Nun habe ich die ersten dreißig Kapitel hinter mir.
Das kontrastive Schreiben scheint den ganzen Roman zu durchziehen, wieder sehr auffällig bei der Szene auf Herzog Witichis Landgut mit seiner fleißigen Frau Rauthgundis, die ihr Haus und ihren Hof sauberer hält als es je römische Sklaven könnten - die schwäbische Kehrwoche lässt grüßen - und die zu grundehrlich und den "Welschen" zu feind ist, als dass sie es am Hof in Ravenna aushielte. Kurz danach beobachten wir junge Römer, die sich bei einer Orgie um den intriganten Cethegus scharen und halt- und gewissenlos ihrer Sinneslust frönen.
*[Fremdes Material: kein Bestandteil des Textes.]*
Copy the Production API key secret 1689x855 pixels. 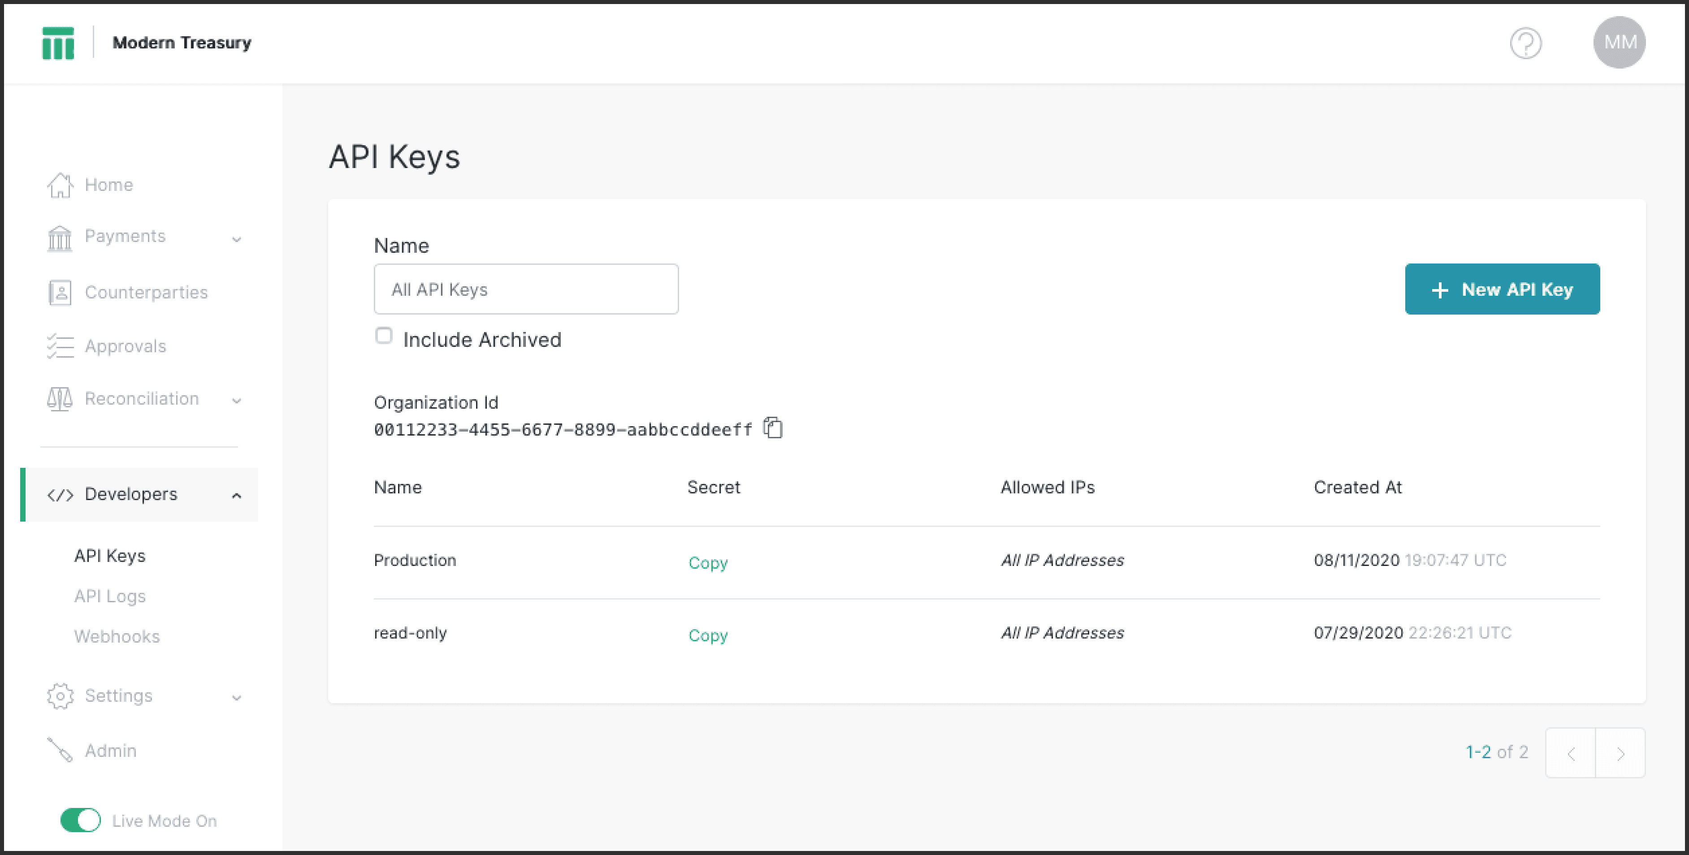click(709, 561)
Auch im Kleinen liebt Dahn die Schwarz-Weißmalerei, wenn er die römischen Sklaven auf Witichis Landgut die Tiere quälen lässt, während die guten Goten zuerst die Tiere versorgen und erst dann an sich denken.
Tja, warum les ich das weiter? Weil Dahn andererseits ein ungeheures, detailgenaues Bild einer Zeit schafft, über die es auch heute noch kaum historische Romane gibt. Allein das oben erwähnte Gelage ist so aufwändig geschildert, dass man meint, mit an der Tafel zu sitzen. Überhaupt sind die Römer in dem Roman bisher die interessanteren Personen, weil sie nicht idealisiert werden.
Übrigens gönnt er sich einige dichterische Freiheiten, obwohl er diese Epoche genauestens studiert hat.
Ich lese parallel zum Roman jene von Dahns historischen Schriften, die sich auf die gleiche Epoche beziehen.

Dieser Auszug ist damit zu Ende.